Did you miss out on your income tax return filing? As a result, you are overdue on your ITR filing. Don’t worry — you still have the opportunity to do your income tax return filing.
IT returns filed post the final deadline is termed as ‘Belated Return’. But, this opportunity comes with a pinch of salt. After all, you missed the deadline, and allowing you to fill your IT returns would be unfair to those who have filled it on or before the last date. So, this Belated Return comes with its set of difficulties during income tax return filing.
According to the amendments made to the Finance Act, 2017, filing Belated Returns will cost you a considerable sum of money as a penalty for late income tax return filing. So, let us understand the ins and outs of belated income tax returns filing before you miss the next deadline.
What is belated income tax return filing?
If the taxpayer fails or is unable to file the ITR on or before the final date, then, according to the section 139(4) of the Income Tax Act, they can file their ITR under the Belated Returns category.
Is there a deadline for filing Belated ITR?
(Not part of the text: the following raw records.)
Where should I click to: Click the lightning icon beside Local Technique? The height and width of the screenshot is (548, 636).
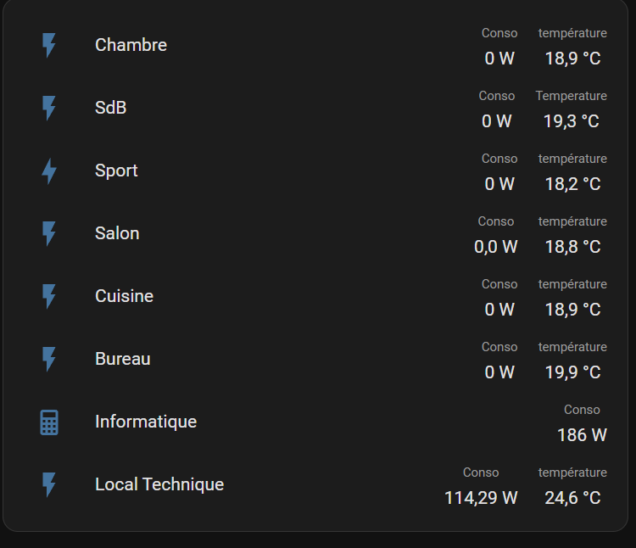[x=49, y=484]
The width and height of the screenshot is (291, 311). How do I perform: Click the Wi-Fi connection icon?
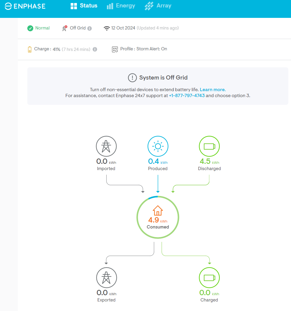tap(107, 28)
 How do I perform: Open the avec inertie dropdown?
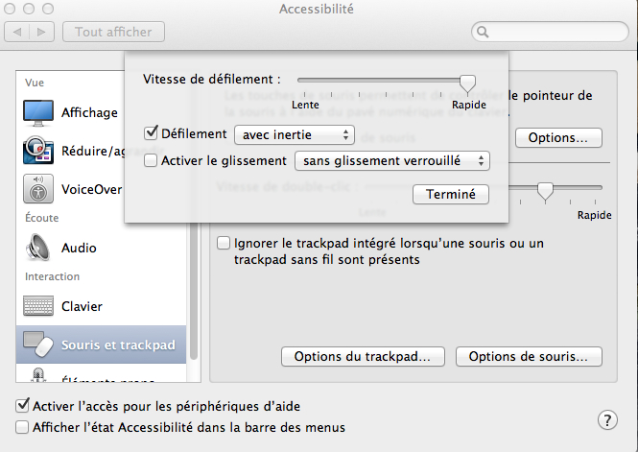click(295, 135)
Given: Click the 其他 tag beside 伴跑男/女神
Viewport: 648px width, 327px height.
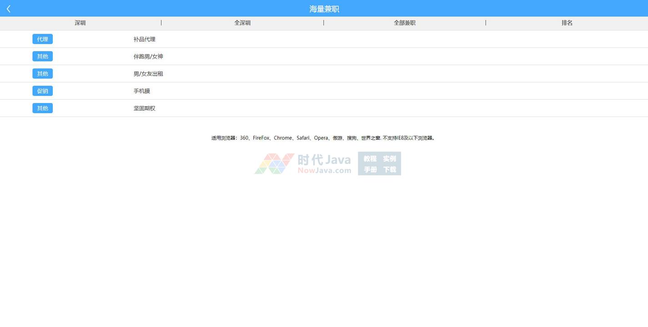Looking at the screenshot, I should pos(42,56).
The individual can file their belated returns either before the tax authorities complete the assessment or before the particular assessment year ends. If the individual is filing belated returns for FY 2018-19, then they should fill up the required ITR forms notified only for that financial year. They should not fill the forms meant for the earlier financial years. The assessment year of a particular financial year is the immediate next financial year.
Therefore, an individual could file belated IT returns for FY 2018-19 by 31st March 2020, which is the last date of this assessment year, 2019-20.
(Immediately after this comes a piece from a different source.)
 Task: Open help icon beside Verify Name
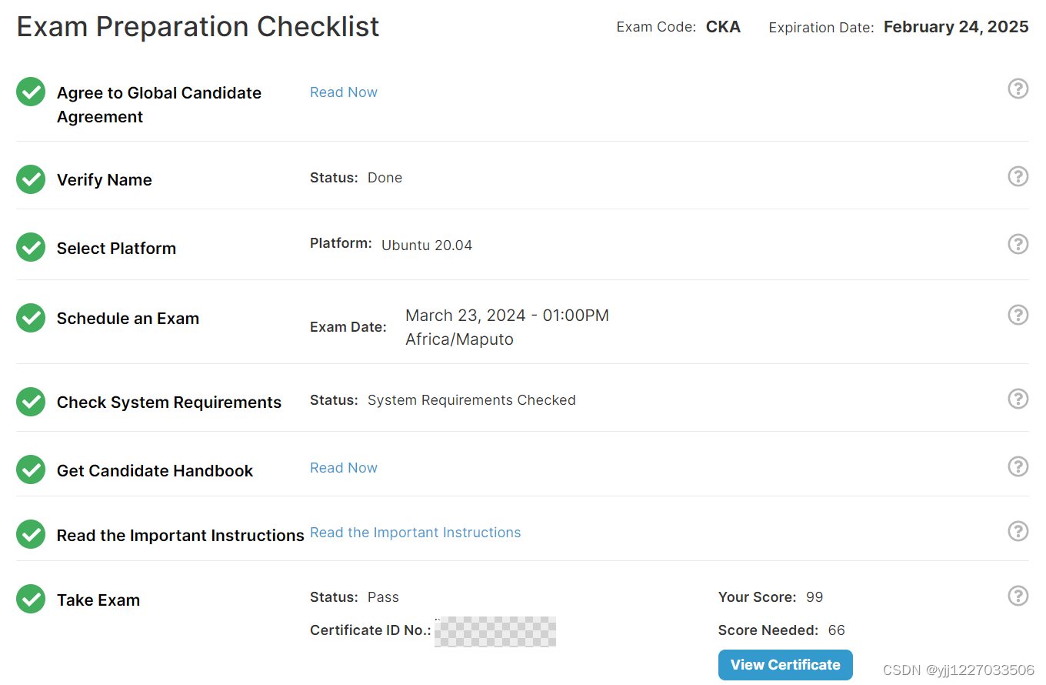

Can an individual revise belated IT return?
Yes, an individual can revise their belated IT returns form. From FY 2016-17 onwards, ITR filed under section 139(4) of the income tax act could be revised. The belated ITR filed for earlier years won’t get revised as the law changed from FY 2016-17.
Therefore, the belated IT returns could be revised before the tax authorities complete the assessment on tax returns or prior to the end of the assessment year (the next financial year).
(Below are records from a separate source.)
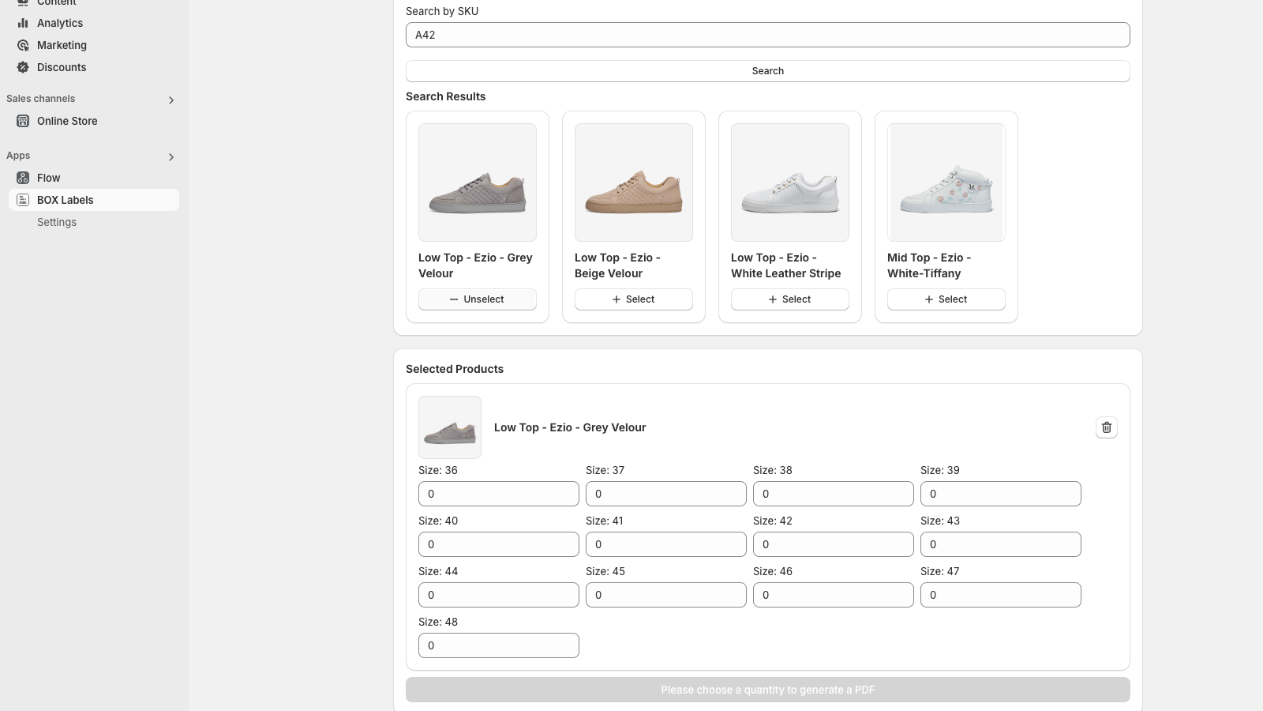This screenshot has width=1263, height=711.
Task: Click the Search by SKU input
Action: (x=767, y=35)
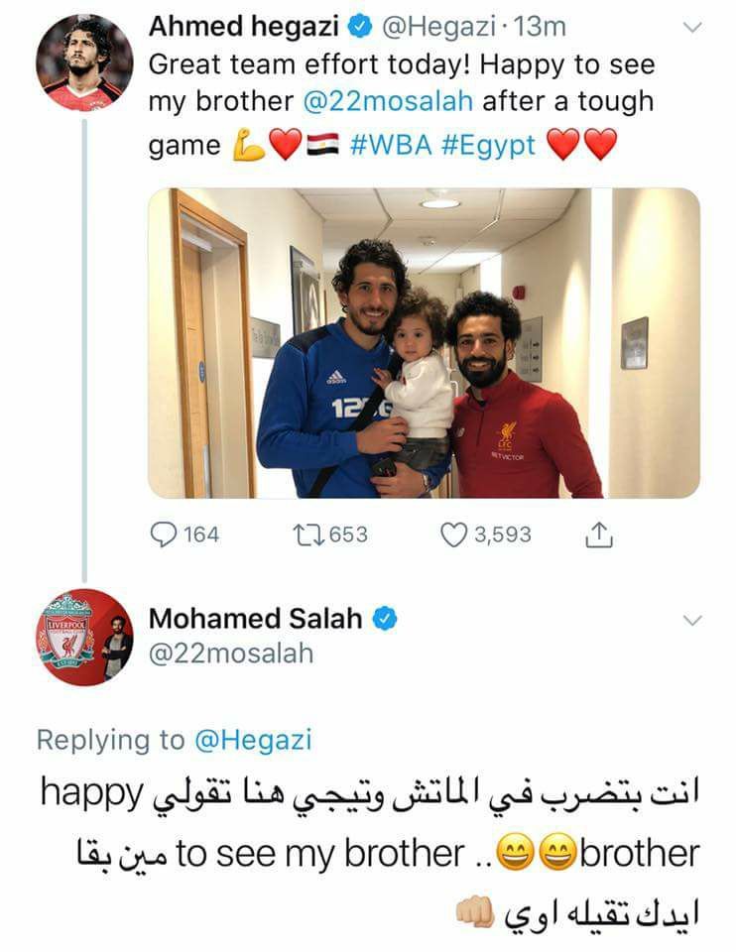Open Ahmed hegazi's profile picture
Screen dimensions: 736x952
pos(84,63)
What are the drawbacks of filing belated It returns?
Firstly, belated IT returns don’t come free. An individual has to incur a penalty for late filing of ITR. Plus, the individual could lose out on certain advantages for not following the income tax returns filing deadline. The drawbacks of belated returns are as follows:
Penalty to be paid
If the individual files a belated IT returns today for FY 2018-19, then they would have to incur a fine of Rs 10,000. But, if the entire annual earnings of the individual are below Rs 5 lakhs, then the penalty will not be more than Rs 1,000/-.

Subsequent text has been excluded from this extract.